[rabbitmq-discuss] Confirmation IDs
Nagy, Attila
bra at fsn.hu
Mon Jul 28 11:25:38 BST 2014
On 07/27/14 21:30, Michael Klishin wrote:
>> Nope, from the record's identifier. I have an incoming task queue
>> (for
>> example a file which is appended with records, or a database which
>> has
>> rows), from which I can have a unique identifier which is always
>> available and can directly point to the record.
>> So counting (because publish doesn't give it back) the sent messages
>> (and resetting the counter on reconnects) and maintaining
>> counter->original message pointers are unnecessary indirections
>> to
>> achieve this functionality.
> Coming up with a good identifier for
> an arbitrary message is much harder and there's no consensus on what's the best
> way to do this.
> Especially if you try to come up with a solution for multiple protocols.
I see three approaches:
1. let the server and the client -independently- count the messages and
use that (the current solution for AMQP in RabbitMQ)

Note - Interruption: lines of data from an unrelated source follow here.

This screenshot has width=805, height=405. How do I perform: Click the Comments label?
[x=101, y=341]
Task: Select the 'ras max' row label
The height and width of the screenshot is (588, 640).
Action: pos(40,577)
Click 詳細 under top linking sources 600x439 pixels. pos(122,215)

2. let the server count (or otherwise mark them with a unique ID) the
messages and return it to the client, so it will know about that
3. let the client specify one
I think the first has many problems, it's not flexible, the client has
to maintain translation tables and has to count exactly the same way as
the server.
This way the counter must be implemented in the lowest level (in the
AMQP library, because it's the only one which knows about the connection
state, which can reset the counter) and higher levels need to sync with
that, otherwise they won't be able to tell which messages have been
confirmed.
How do other libraries work in this regard?

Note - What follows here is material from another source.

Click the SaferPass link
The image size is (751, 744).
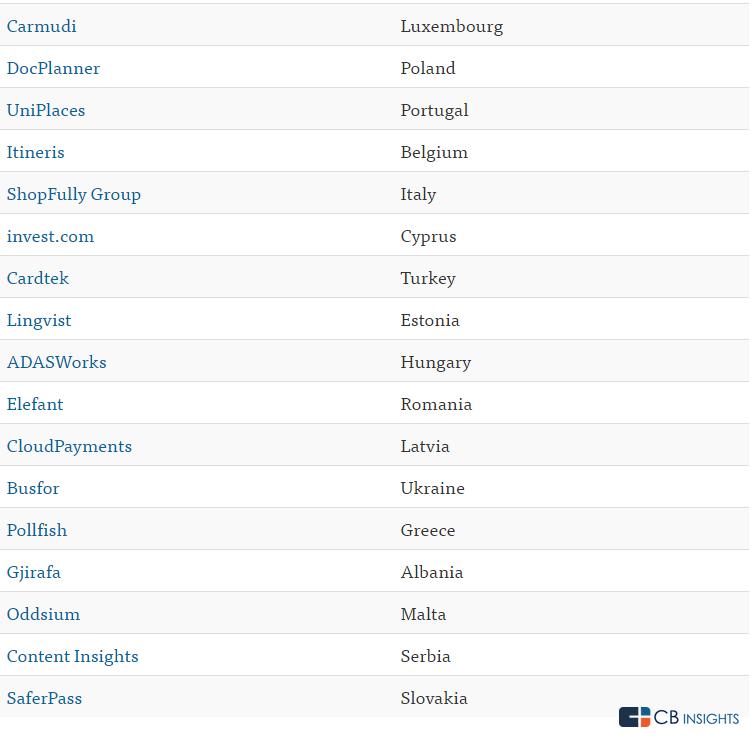(45, 698)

Pika's publisher example for example is both wrong (it will die on
reconnects due to the counter resetting) and ugly. :)
http://pika.readthedocs.org/en/latest/examples/asynchronous_publisher_example.html
I've just made a quick peek into the java client, so I may be wrong. I
guess it has these problems too, the counter can be queried
independently of the publishing, therefore it can't be used in multi
threaded environments (well, at least you have to open one channel per
thread, or put a lock on the client so there won't be a race condition
between querying the counter and sending the message).
>> But STOMP is not really an option if you want to do serious things
>> in
>> RabbitMQ. :)
> I can't see why not.
I've tried all STOMP brokers and finally stick with RabbitMQ, because it
was the best in many ways. But as in most of the other brokers, STOMP
offers a limited control on what the broker does in the background,
which is unsuitable for a lot of use cases.

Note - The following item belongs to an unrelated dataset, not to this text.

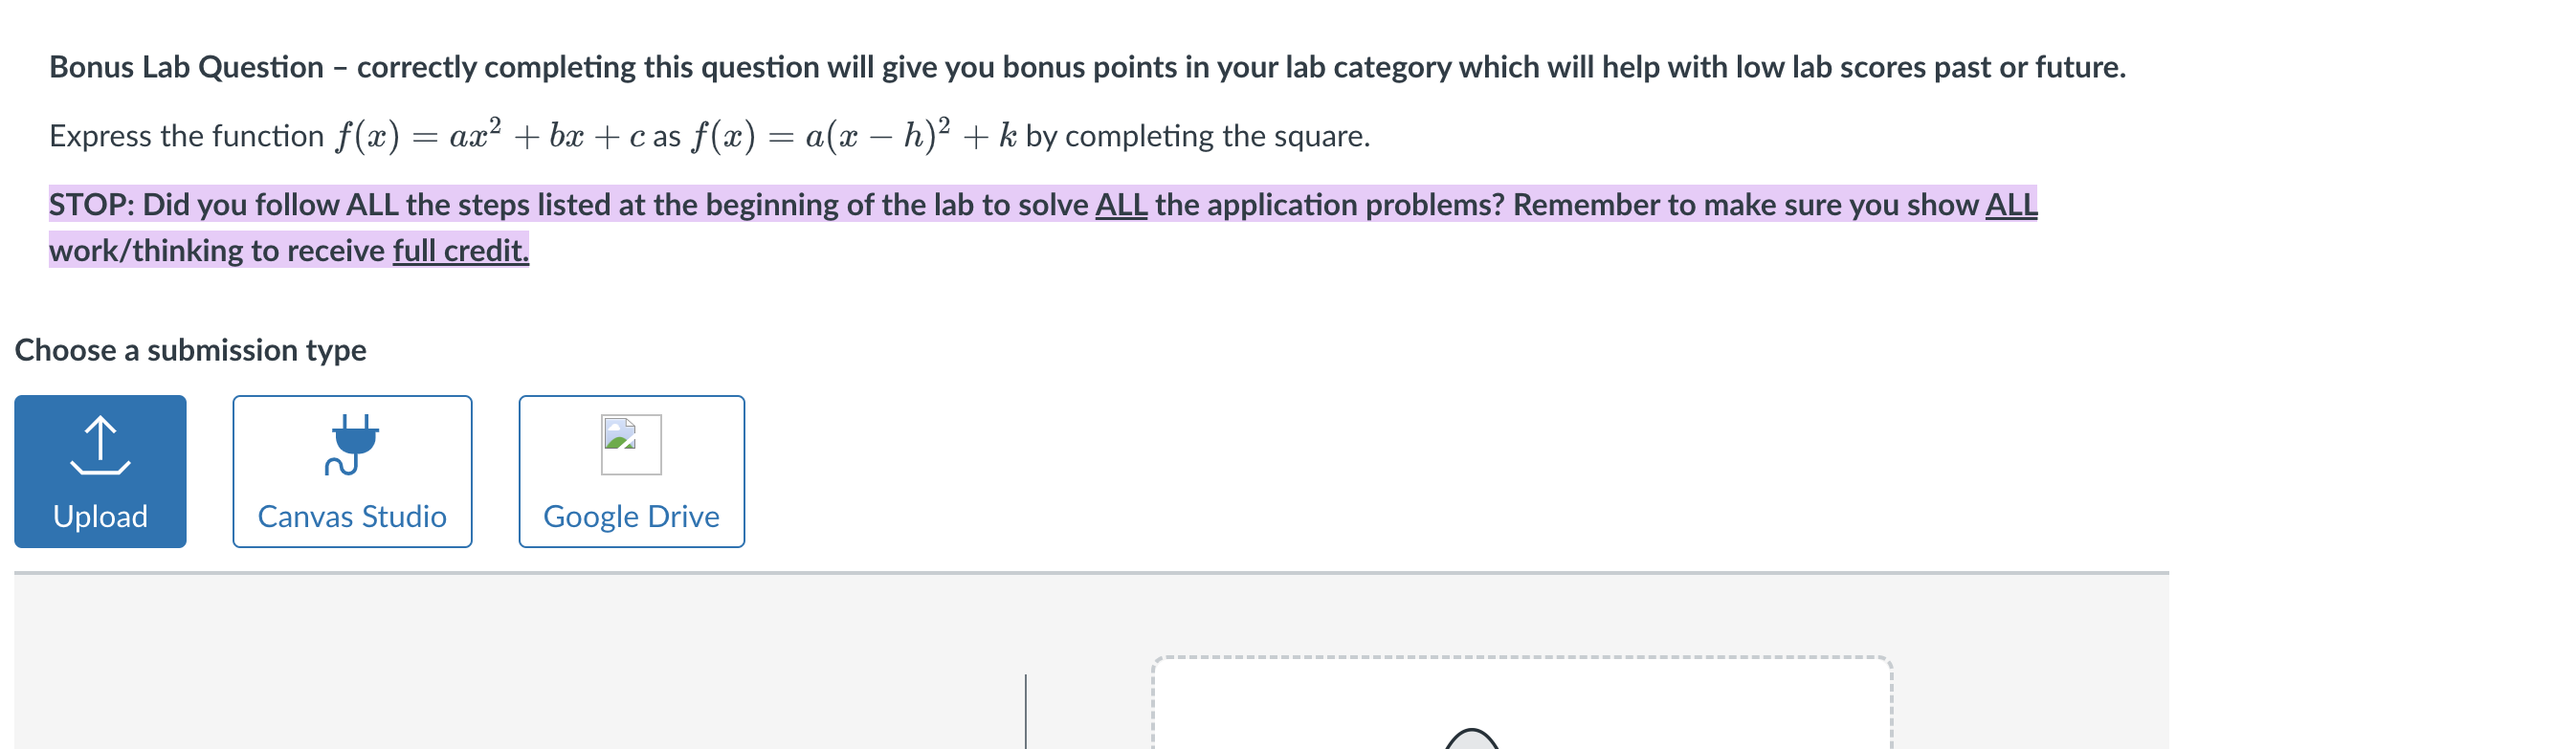Click the Canvas Studio label text
2576x749 pixels.
click(x=352, y=517)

For example, for me serious means exact access control. And because
STOMP does abritrary bindings and declares, the clients can't have
strict policies, they will have always more power than it's needed with
AMQP.
>
>> Isn't it possible to add additional info in the ACK frame without
>> breaking current clients?
>> Or making it only appear when publish has a given pattern? (like
>> with STOMP)
> For AMQP 0-9-1 clients, it is not. STOMP header values can be of arbitrary length and many
> headers are optional. AMQP 0-9-1 methods have a fixed (mandatory) attributes
> and only *some* have optional ones ("extra arguments", as an attribute table).
> Unfortunately, basic.ack is not one of the latter group.
>
OK, then could you please consider the following?
With basic.publish setting a custom header replaces the message's
confirm sequence number with the header's value (with type
compatibility, so this will be a limitation, only 64(?) bit unsigned
ints could be used) and will basic.ack with that.
I mean this would be a normal publish (if confirms are turned on, it
will have the current counter as the sequence number):
properties = pika.BasicProperties(app_id='example-publisher',
headers={'key':'value'})
self._channel.basic_publish(self.EXCHANGE, self.ROUTING_KEY,
message,
properties)
self._message_number += 1
And this will have 123456 as its sequence number:
properties = pika.BasicProperties(app_id='example-publisher',
headers={'key':'value', 'X-RabbitMQ-confirm-seq':123456})
self._channel.basic_publish(self.EXCHANGE, self.ROUTING_KEY,
message,
properties)
The consequences are to be borne by the client.